**EXERCISE INSTRUCTIONS:** Transcribe, word for word, every record in the data below.

*** Opening DATA ***

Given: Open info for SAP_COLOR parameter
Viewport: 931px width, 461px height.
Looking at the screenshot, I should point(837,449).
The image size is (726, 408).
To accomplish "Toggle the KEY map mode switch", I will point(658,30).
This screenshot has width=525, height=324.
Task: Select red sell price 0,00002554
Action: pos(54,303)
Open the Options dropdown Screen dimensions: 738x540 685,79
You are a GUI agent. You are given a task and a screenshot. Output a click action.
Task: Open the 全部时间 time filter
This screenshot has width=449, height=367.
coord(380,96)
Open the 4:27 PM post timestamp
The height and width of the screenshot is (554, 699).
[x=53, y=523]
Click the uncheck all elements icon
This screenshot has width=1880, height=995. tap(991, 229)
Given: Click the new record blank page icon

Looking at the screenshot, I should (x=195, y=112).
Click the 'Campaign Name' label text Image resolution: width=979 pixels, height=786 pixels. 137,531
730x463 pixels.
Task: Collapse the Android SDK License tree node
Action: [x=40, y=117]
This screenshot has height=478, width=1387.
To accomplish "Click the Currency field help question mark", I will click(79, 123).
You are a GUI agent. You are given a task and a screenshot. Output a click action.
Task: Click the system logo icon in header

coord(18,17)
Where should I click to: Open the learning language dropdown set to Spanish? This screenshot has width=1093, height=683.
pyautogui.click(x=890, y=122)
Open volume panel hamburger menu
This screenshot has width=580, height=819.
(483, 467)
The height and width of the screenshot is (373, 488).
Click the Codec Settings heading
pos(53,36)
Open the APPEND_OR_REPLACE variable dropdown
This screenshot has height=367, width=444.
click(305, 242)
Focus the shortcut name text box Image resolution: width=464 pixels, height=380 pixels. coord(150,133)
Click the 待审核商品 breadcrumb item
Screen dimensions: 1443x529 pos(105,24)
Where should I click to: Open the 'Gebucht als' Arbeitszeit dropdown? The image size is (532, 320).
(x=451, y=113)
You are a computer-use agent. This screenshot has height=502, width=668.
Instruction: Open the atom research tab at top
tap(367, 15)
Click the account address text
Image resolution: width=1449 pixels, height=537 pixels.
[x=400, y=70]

*** Closing DATA ***

**RESPONSE:**
Given: Open info for SAP_COLOR parameter
Viewport: 931px width, 461px height.
Looking at the screenshot, I should point(837,449).
The image size is (726, 408).
To accomplish "Toggle the KEY map mode switch", I will point(658,30).
This screenshot has width=525, height=324.
Task: Select red sell price 0,00002554
Action: pos(54,303)
Open the Options dropdown Screen dimensions: 738x540 685,79
You are a GUI agent. You are given a task and a screenshot. Output a click action.
Task: Open the 全部时间 time filter
This screenshot has width=449, height=367.
coord(380,96)
Open the 4:27 PM post timestamp
The height and width of the screenshot is (554, 699).
[x=53, y=523]
Click the uncheck all elements icon
This screenshot has width=1880, height=995. tap(991, 229)
Given: Click the new record blank page icon

Looking at the screenshot, I should (x=195, y=112).
Click the 'Campaign Name' label text Image resolution: width=979 pixels, height=786 pixels. 137,531
730x463 pixels.
Task: Collapse the Android SDK License tree node
Action: [x=40, y=117]
This screenshot has height=478, width=1387.
To accomplish "Click the Currency field help question mark", I will click(79, 123).
You are a GUI agent. You are given a task and a screenshot. Output a click action.
Task: Click the system logo icon in header

coord(18,17)
Where should I click to: Open the learning language dropdown set to Spanish? This screenshot has width=1093, height=683.
pyautogui.click(x=890, y=122)
Open volume panel hamburger menu
This screenshot has width=580, height=819.
(483, 467)
The height and width of the screenshot is (373, 488).
Click the Codec Settings heading
pos(53,36)
Open the APPEND_OR_REPLACE variable dropdown
This screenshot has height=367, width=444.
click(305, 242)
Focus the shortcut name text box Image resolution: width=464 pixels, height=380 pixels. coord(150,133)
Click the 待审核商品 breadcrumb item
Screen dimensions: 1443x529 pos(105,24)
Where should I click to: Open the 'Gebucht als' Arbeitszeit dropdown? The image size is (532, 320).
(x=451, y=113)
You are a computer-use agent. This screenshot has height=502, width=668.
Instruction: Open the atom research tab at top
tap(367, 15)
Click the account address text
Image resolution: width=1449 pixels, height=537 pixels.
[x=400, y=70]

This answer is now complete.